Us PC gamers are always slightly wary of ports. The reasoning behind it is twofold, primarily stemming from the fact that many ports are rush jobs, leaving us stuck with interfaces that were obviously designed for another platform and failing to take advantage of our PC hardware. It’s also partly due to our slight bruised pride from no longer being the platform any more and the issues with ports just seem to be yet another strike against us. Strangely enough though I’ve found ports from the portable market, mostly from iOS and Android, have actually been quite good with Galaxy on Fire 2 genuinely surprising me with how well it translated to the PC platform. Waking Mars is another title that found its fame on the mobile market and now, thanks to Steam’s Greenlight project, has found its way onto the PC.
Waking Mars is set in the not too distant future of 2093 where a team of scientists, including you playing as Liang, have been sent to investigate some of the caves that were discovered on Mars. You’re not going in blind however as some time before your team sent a robot, named OCTO (presumably because it had 8 legs), down to investigate and the pictures it sent back indicated there was life down there. However shortly after sending those pictures communications were lost and whilst his recovery wasn’t a prime directive it did necessitate the need to go down and investigate these life forms further and discover a whole new world that has been lurking underneath Mar’s surface for an eternity.

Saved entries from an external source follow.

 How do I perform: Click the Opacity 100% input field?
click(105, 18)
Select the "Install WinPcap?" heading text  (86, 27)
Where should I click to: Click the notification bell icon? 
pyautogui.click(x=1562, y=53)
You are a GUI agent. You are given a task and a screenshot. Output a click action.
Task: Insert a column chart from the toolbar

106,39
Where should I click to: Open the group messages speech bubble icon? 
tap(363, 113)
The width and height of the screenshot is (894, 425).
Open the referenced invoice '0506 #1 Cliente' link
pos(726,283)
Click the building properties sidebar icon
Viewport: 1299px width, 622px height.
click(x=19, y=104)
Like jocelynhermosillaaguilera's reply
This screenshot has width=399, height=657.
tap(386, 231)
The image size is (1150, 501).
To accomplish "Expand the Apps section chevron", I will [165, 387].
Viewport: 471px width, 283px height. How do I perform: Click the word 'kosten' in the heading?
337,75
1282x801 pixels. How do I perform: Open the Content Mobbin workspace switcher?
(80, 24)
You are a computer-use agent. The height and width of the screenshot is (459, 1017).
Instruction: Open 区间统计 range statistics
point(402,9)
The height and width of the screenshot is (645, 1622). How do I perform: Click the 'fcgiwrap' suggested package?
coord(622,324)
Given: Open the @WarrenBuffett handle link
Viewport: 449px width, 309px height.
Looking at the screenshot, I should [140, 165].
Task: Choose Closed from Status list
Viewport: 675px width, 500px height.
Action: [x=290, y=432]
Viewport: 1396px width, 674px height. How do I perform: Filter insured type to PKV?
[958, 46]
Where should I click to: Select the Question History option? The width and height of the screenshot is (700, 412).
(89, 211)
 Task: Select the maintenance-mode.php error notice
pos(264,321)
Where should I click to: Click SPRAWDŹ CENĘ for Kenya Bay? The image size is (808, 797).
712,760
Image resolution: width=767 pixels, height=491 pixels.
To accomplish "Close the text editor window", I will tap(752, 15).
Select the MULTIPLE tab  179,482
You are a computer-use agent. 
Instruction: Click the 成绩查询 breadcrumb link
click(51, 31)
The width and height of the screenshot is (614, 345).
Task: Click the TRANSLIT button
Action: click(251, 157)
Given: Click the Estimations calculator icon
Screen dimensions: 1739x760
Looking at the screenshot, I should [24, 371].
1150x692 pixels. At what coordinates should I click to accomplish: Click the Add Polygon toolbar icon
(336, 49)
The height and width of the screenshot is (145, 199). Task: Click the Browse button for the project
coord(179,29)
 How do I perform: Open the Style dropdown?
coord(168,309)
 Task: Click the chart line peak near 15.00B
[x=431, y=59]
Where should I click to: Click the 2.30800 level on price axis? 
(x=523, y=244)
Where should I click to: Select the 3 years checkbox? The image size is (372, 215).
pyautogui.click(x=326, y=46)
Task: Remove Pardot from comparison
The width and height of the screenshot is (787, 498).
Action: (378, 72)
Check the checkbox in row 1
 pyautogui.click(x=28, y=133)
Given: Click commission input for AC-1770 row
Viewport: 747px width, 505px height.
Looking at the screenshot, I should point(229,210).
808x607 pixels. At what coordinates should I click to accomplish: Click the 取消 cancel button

Unlike most of the adventure/puzzle/point and click adventures I review on here Waking Mars isn’t done in pixel art fashion. Rather its done in a hand drawn style, one that’s very familiar but I can’t place my finger on where I’ve seen it before. Whilst the animation is a bit wonky at times, for both your character and some of the NPCs in the world, it’s still quite passable. The colour palettes are also quite bright and varied which helps to make sure that you don’t get visual fatigue looking at the same sodden brown landscape for hours on end.
The core game of Waking Mars is a cross between exploration and puzzle solving. Primarily your aim is to increase the “biomass” of each section by making the various creatures and plants reproduce in the little section you’re currently in. Initially this just starts of with you planting seeds and watering them (which then makes them produce more seeds) but it grows into a complex puzzle of what you should plant where and managing the different types of soil in order to make sure you can produce the required amount of biomass. Once you reach the required level the door to the next level will open up, allowing you to dive deeper into the cave.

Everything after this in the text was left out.